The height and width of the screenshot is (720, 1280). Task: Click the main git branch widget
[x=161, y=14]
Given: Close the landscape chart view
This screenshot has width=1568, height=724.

* * *

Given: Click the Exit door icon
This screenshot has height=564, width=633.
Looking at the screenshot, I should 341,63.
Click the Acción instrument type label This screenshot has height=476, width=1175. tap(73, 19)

PROBLEM DETAILS: From the data above, output only the lines between the line containing "The height and" and the line containing "This screenshot has width=1568, height=724.", inclusive, exactly as written.

SOLUTION FOR THIS PROBLEM:
The height and width of the screenshot is (720, 1280). Task: Click the main git branch widget
[x=161, y=14]
Given: Close the landscape chart view
This screenshot has width=1568, height=724.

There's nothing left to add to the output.